Input material: Begin
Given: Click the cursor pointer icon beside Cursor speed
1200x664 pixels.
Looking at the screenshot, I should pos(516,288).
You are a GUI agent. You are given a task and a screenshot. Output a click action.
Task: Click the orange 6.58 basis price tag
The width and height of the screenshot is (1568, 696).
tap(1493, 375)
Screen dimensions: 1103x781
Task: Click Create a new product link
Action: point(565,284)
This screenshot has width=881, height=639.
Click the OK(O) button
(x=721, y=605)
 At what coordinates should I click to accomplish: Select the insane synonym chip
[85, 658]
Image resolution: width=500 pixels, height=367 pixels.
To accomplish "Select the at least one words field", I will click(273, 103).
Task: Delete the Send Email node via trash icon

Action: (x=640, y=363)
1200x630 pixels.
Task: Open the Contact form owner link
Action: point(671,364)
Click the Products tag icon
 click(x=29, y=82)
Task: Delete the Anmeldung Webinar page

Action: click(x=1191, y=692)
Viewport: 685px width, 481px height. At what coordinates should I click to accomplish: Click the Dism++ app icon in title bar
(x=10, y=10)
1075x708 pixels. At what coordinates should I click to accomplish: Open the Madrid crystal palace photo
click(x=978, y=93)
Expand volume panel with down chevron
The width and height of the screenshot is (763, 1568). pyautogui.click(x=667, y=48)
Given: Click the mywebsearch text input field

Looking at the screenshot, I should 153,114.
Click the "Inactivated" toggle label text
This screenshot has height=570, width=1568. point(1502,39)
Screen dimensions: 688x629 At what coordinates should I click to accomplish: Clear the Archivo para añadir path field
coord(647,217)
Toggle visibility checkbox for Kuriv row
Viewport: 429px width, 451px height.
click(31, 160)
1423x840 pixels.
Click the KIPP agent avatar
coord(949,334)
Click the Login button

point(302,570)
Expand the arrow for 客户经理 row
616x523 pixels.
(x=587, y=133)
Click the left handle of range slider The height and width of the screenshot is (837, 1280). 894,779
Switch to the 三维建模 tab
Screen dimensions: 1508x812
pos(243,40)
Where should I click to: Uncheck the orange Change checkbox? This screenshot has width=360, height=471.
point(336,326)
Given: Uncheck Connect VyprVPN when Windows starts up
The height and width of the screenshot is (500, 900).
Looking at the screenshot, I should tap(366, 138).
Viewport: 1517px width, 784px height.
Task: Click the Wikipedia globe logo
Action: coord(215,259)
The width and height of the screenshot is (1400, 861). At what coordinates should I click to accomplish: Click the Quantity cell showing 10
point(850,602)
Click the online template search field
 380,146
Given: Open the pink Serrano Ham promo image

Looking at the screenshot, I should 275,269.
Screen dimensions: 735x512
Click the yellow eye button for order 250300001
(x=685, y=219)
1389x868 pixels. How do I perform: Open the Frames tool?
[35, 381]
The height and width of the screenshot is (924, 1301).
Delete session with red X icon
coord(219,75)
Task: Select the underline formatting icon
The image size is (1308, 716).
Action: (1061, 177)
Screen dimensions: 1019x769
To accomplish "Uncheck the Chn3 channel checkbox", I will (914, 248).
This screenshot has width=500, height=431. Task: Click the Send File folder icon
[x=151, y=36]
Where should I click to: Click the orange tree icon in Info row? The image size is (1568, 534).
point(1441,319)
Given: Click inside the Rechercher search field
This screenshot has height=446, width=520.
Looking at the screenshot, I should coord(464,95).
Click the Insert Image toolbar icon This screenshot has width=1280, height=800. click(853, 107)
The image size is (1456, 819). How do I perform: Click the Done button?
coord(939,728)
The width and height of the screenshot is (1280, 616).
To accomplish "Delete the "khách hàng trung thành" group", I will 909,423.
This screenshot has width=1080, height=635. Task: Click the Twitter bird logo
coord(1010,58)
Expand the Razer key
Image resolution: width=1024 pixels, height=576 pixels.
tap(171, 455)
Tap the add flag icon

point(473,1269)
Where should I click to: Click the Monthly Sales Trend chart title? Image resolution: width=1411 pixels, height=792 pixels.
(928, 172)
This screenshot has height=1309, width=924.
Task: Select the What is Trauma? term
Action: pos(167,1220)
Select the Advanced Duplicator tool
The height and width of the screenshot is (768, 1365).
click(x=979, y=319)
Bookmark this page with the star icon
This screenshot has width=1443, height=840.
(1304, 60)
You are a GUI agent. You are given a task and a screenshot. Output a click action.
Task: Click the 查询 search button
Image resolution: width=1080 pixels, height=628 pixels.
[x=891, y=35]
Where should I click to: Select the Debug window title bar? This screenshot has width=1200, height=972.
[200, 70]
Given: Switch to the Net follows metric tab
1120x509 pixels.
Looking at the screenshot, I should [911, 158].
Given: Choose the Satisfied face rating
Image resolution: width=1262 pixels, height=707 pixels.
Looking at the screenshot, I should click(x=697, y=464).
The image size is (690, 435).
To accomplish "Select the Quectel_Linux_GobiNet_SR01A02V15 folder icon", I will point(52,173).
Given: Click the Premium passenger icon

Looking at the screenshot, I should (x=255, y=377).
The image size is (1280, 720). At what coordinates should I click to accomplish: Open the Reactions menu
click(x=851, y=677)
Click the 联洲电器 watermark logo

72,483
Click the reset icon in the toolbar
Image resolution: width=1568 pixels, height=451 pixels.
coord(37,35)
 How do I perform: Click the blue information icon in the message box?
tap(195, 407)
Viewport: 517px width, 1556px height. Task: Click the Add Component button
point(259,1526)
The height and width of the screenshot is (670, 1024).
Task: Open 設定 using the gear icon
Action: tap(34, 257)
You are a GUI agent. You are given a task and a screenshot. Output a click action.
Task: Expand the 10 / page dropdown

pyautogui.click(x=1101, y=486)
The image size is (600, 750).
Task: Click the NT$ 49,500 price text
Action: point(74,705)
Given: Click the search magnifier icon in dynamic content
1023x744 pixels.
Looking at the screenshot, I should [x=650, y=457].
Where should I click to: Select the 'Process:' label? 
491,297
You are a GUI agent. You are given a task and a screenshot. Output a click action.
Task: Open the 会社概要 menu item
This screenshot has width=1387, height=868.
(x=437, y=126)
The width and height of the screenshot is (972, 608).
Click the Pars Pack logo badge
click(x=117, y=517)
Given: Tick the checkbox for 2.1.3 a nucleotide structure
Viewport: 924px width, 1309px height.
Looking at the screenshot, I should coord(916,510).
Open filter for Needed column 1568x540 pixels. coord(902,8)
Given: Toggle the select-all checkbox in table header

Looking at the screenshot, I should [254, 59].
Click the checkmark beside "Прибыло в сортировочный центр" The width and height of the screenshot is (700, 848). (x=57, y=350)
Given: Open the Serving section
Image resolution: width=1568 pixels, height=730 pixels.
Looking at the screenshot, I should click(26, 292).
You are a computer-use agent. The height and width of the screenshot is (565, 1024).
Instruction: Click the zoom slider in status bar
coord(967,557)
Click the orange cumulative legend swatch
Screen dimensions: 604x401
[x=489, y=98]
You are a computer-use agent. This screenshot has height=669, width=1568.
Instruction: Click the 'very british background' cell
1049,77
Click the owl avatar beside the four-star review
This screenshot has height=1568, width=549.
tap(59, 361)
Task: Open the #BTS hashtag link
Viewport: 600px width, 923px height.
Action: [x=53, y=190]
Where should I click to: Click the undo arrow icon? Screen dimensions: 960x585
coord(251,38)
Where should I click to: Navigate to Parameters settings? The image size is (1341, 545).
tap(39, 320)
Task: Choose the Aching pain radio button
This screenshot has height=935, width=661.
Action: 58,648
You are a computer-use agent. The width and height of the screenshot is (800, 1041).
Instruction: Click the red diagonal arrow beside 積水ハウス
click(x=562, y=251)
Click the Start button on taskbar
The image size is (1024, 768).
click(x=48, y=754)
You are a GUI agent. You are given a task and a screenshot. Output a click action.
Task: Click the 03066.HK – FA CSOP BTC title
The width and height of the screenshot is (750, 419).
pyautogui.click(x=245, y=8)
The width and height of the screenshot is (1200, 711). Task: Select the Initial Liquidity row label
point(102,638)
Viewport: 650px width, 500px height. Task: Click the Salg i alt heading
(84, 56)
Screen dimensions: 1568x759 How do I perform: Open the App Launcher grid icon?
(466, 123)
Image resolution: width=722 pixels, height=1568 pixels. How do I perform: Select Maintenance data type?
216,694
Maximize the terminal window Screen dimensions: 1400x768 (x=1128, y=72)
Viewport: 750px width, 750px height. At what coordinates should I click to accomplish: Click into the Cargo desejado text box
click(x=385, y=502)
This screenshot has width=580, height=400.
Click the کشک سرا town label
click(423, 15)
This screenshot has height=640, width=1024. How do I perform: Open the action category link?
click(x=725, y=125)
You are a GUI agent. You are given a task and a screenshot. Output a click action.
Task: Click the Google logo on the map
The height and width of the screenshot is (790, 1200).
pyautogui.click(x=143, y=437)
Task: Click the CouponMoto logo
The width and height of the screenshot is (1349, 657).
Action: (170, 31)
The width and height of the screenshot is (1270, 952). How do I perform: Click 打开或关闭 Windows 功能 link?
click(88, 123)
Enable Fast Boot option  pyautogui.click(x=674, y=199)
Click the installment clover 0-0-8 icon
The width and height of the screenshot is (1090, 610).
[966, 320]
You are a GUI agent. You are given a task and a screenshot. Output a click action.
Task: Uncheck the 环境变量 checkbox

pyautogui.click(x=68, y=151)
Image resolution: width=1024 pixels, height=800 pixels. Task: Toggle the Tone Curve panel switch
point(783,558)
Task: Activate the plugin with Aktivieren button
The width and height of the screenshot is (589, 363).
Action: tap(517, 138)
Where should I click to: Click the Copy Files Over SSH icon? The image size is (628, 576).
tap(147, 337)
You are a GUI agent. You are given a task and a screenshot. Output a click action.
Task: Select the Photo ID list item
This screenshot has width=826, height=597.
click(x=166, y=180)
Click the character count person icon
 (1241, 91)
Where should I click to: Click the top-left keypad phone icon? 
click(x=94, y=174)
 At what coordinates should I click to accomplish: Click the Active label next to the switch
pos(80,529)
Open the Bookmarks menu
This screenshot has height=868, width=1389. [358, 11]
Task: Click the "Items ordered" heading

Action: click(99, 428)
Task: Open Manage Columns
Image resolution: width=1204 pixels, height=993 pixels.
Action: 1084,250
Input material: End
▶ _Exercise brief_
After locating the line holding "toggle label text" above, output exactly that line and every line after it through the line holding "Screen dimensions: 735x512". Include nothing else.

▶ _Answer below_
Click the "Inactivated" toggle label text
This screenshot has height=570, width=1568. point(1502,39)
Screen dimensions: 688x629 At what coordinates should I click to accomplish: Clear the Archivo para añadir path field
coord(647,217)
Toggle visibility checkbox for Kuriv row
Viewport: 429px width, 451px height.
click(31, 160)
1423x840 pixels.
Click the KIPP agent avatar
coord(949,334)
Click the Login button

point(302,570)
Expand the arrow for 客户经理 row
616x523 pixels.
(x=587, y=133)
Click the left handle of range slider The height and width of the screenshot is (837, 1280). 894,779
Switch to the 三维建模 tab
Screen dimensions: 1508x812
pos(243,40)
Where should I click to: Uncheck the orange Change checkbox? This screenshot has width=360, height=471.
point(336,326)
Given: Uncheck Connect VyprVPN when Windows starts up
The height and width of the screenshot is (500, 900).
Looking at the screenshot, I should tap(366, 138).
Viewport: 1517px width, 784px height.
Task: Click the Wikipedia globe logo
Action: coord(215,259)
The width and height of the screenshot is (1400, 861). At what coordinates should I click to accomplish: Click the Quantity cell showing 10
point(850,602)
Click the online template search field
 380,146
Given: Open the pink Serrano Ham promo image

Looking at the screenshot, I should 275,269.
Screen dimensions: 735x512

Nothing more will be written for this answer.